With the bandpass objects, we can now calculate zeropoints, pivot wavelengths, and photometric bandwidths. To calculate Vegamag zeropoints, we use the Vega spectrum to calculate the flux in a given bandpass.

def calculate_values(detector, filt, mjd, aper):
    # parameters can be removed from obsmode as needed
    obsmode = f'wfc3, {detector}, {filt}, mjd#{mjd}, aper#{aper}'
    bp = stsyn.band(obsmode)  
    
    # STMag
    photflam = bp.unit_response(stsyn.conf.area)  # inverse sensitivity in flam
    stmag = -21.1 - 2.5 * np.log10(photflam.value)
    
    # Pivot Wavelength and bandwidth
    photplam = bp.pivot() # pivot wavelength in angstroms
    bandwidth = bp.photbw() # bandwidth in angstroms
    
    # ABMag
    abmag = stmag - 5 * np.log10(photplam.value) + 18.6921
    
    # Vegamag
    obs = Observation(stsyn.Vega, bp, binset=bp.binset)  # synthetic observation of vega in bandpass using vega spectrum
    vegamag = -1 * obs.effstim(flux_unit='obmag', area=stsyn.conf.area)
    
    return obsmode, photplam.value, bandwidth.value, photflam.value, stmag, abmag, vegamag.value

obsmode, photplam, bandwidth, photflam, stmag, abmag, vegamag = calculate_values(detectors[0], filtnames[0], mjd, aper)

# print values
print('Obsmode                              PivotWave Photflam   STMAG   ABMAG   VEGAMAG')
print(f'{obsmode}, {photplam:.1f}, {photflam:.4e}, {stmag:.3f}, {abmag:.3f}, {vegamag:.3f}')

6. Iterate over multiple ‘obsmodes’#

To calculate zeropoints for multiple detectors and/or filters, we can use the function defined above and loop through detectors and filters defined in Section 3.

oms, pivots, bws, pfs, st, ab, vm = [], [], [], [], [], [], []

print('Obsmode                              PivotWave Photflam   STMAG   ABMAG   VEGAMAG')
for detector in detectors:
    for filt in filtnames:
        res = calculate_values(detector, filt, mjd, aper)
        obsmode, photplam, bandwidth, photflam, stmag, abmag, vegamag = res # solely for readability
        
        # print values
        print(f'{obsmode}, {photplam:.1f}, {photflam:.4e}, {stmag:.3f}, {abmag:.3f}, {vegamag:.3f}')
        
        oms.append(obsmode)
        pivots.append(photplam)
        bws.append(bandwidth)
        pfs.append(photflam)
        st.append(stmag)
        ab.append(abmag)
        vm.append(vegamag)

Values can also be written into an astropy table.

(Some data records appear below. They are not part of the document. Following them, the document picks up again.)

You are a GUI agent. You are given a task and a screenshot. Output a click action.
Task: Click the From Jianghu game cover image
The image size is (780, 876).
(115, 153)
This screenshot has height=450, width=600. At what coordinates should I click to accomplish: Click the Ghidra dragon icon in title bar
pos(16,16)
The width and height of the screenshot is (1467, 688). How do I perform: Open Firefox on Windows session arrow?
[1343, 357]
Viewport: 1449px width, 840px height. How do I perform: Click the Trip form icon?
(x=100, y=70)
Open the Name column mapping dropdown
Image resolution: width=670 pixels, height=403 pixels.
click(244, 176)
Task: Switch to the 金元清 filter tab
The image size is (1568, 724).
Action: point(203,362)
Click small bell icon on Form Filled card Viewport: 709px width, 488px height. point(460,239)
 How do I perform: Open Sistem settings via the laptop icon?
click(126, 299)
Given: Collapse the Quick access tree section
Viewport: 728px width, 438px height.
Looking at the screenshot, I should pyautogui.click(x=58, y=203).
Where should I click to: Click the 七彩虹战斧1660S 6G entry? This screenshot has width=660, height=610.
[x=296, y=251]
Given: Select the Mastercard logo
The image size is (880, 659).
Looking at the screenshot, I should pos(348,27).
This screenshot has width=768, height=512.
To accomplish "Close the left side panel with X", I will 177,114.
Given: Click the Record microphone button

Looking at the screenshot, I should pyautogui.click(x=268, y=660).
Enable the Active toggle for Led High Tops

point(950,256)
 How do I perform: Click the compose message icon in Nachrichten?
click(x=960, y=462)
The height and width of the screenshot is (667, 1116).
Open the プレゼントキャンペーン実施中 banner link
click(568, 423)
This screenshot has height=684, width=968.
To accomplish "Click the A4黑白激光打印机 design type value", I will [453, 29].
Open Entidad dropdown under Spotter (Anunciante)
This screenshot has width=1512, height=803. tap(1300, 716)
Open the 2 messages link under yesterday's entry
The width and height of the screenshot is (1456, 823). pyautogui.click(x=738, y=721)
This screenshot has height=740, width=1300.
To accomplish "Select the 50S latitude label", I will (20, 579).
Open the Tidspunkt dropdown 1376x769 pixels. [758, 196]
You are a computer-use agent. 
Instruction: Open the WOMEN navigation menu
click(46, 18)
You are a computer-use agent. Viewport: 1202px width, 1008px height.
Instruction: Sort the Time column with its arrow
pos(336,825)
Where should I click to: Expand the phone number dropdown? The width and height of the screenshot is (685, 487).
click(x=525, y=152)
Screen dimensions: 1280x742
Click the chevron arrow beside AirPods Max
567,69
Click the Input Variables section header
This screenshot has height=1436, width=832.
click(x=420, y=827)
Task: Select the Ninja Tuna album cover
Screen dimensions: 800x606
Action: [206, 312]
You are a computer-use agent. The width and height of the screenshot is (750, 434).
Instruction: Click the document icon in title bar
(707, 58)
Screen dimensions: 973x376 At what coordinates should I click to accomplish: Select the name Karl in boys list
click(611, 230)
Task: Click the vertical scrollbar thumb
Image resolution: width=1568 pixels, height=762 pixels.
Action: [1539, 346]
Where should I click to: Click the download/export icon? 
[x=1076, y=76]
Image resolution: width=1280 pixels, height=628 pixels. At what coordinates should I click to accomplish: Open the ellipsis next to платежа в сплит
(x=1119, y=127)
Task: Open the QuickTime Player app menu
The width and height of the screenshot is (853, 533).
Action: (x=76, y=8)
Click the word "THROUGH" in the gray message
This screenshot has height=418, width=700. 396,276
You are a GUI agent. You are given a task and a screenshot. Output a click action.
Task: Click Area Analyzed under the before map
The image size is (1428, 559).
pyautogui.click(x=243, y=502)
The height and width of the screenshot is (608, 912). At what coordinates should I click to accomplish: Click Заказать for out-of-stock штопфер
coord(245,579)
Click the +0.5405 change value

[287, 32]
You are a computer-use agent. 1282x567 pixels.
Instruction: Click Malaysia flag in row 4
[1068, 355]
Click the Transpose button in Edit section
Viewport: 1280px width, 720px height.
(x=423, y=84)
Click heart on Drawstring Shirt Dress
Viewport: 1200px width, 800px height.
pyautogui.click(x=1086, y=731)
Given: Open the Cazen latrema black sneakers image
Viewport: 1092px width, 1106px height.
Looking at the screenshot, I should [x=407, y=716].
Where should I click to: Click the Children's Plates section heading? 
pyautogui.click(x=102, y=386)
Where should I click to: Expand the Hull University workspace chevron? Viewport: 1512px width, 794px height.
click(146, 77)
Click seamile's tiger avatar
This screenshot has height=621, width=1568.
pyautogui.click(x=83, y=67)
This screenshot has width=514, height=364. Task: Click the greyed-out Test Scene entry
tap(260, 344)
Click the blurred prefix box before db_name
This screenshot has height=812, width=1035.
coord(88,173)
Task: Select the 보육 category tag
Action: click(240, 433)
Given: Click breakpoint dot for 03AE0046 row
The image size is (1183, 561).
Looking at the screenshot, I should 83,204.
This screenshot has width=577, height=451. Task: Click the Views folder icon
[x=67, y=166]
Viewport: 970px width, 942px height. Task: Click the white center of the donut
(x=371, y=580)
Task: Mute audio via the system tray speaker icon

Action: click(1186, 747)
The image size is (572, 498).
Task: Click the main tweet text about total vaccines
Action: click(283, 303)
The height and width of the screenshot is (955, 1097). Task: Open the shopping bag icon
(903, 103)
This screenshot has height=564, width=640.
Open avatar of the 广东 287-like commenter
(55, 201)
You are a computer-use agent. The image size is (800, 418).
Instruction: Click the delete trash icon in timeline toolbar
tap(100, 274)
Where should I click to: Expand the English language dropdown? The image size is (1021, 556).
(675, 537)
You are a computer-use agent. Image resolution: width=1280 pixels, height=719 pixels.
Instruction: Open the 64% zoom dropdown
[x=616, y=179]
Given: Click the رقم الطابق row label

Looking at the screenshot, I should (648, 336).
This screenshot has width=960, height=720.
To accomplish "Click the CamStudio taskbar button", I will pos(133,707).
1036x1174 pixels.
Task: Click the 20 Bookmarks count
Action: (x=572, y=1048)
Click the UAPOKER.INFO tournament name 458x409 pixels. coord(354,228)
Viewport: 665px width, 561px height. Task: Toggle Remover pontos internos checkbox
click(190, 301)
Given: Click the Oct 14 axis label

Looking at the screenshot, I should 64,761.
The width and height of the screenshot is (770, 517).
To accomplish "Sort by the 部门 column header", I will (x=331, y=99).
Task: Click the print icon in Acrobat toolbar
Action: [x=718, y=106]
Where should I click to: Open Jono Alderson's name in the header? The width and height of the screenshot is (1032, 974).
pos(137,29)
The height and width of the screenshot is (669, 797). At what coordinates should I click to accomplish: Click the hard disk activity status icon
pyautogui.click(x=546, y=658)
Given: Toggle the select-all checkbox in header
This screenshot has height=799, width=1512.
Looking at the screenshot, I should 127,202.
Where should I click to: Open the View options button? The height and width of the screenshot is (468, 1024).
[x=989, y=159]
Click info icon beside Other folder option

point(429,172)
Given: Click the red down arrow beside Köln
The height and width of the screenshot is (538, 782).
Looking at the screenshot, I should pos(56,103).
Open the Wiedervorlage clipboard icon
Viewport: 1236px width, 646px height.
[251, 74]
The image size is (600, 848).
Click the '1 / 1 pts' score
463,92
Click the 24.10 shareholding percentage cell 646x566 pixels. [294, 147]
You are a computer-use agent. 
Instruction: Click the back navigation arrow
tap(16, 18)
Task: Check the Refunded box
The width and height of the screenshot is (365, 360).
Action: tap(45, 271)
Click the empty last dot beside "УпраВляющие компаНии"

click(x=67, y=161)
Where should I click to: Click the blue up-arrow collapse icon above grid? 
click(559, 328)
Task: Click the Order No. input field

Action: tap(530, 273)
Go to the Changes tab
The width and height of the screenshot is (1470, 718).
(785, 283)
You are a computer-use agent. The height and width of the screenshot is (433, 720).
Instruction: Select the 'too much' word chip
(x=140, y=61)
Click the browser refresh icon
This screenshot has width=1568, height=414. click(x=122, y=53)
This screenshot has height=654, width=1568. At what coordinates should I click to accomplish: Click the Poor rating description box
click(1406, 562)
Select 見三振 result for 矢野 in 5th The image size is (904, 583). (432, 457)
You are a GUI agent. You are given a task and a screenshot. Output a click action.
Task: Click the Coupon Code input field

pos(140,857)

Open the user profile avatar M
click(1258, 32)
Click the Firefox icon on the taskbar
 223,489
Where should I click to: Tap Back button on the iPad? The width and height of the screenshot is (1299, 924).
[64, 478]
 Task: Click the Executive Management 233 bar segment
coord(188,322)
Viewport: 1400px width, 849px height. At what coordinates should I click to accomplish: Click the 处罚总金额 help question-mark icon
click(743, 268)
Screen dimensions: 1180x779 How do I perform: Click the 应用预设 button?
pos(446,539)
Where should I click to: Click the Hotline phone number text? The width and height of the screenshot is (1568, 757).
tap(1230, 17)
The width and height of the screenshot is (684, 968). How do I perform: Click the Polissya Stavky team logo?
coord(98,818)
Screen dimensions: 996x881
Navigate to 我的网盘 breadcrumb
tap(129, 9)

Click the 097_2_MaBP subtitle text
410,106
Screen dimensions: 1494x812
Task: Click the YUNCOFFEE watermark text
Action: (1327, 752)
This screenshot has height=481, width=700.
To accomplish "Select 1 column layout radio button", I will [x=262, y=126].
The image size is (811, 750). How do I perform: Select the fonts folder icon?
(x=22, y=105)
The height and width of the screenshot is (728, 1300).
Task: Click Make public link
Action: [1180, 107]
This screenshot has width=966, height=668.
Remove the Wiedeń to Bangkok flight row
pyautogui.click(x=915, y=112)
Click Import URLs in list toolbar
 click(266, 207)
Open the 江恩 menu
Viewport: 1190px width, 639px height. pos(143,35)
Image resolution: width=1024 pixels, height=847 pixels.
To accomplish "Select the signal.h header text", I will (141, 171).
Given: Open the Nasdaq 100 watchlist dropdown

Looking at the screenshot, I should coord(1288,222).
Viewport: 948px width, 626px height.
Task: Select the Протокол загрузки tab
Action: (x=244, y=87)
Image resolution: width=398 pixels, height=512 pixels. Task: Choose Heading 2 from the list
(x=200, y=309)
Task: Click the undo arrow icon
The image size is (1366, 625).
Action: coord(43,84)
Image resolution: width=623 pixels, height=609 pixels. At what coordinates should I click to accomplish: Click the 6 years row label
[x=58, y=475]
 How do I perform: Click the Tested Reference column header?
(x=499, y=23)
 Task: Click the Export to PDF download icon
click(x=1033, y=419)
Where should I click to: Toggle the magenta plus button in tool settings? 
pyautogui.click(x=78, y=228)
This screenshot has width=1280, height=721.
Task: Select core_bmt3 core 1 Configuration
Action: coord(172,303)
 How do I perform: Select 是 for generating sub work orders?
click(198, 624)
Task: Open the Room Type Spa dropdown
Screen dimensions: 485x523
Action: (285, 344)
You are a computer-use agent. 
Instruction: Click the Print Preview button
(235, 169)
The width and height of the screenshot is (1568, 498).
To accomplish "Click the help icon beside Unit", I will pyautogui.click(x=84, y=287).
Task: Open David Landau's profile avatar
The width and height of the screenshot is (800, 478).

tbl = Table([oms, pivots, bws, pfs, st, ab, vm], 
            names=['Obsmode', 'Pivot Wave', 'Bandwidth', 'Photflam', 'STMag', 'ABMag', 'VegaMag'])

We’ll also round columns to a smaller number of decimals.

for col in tbl.itercols():
    if col.name == 'Photflam':
        col.info.format = '.4e'
    elif col.info.dtype.kind == 'f':        
        col.info.format = '.3f'

Let’s view our astropy table:

tbl

We can finally save the table as a .txt file.

if not os.path.exists('./uvis_zp_tbl.txt'):
    tbl.write('uvis_zp_tbl.txt', format='ascii.commented_header')

7. Create and plot ‘total system throughput’ tables#

The function below returns a tuple containing two objects, the first being an array of wavelengths, and the second being the throughput at each of those wavelengths.

def calculate_bands(bp, save=False, overwrite=True):
    # Pass in bandpass object as bp
    waves = bp.waveset
    throughput = bp(waves)
    
    if save:
        tmp = Table([waves, throughput], names=['WAVELENGTH', 'THROUGHPUT'])
        tmp.write(', '.join(bp.obsmode.modes)+'.txt', format='ascii.commented_header', overwrite=overwrite)
        
    return (waves, throughput)

We’ll calculate the throughput table for WFC3/UVIS1 in F200LP.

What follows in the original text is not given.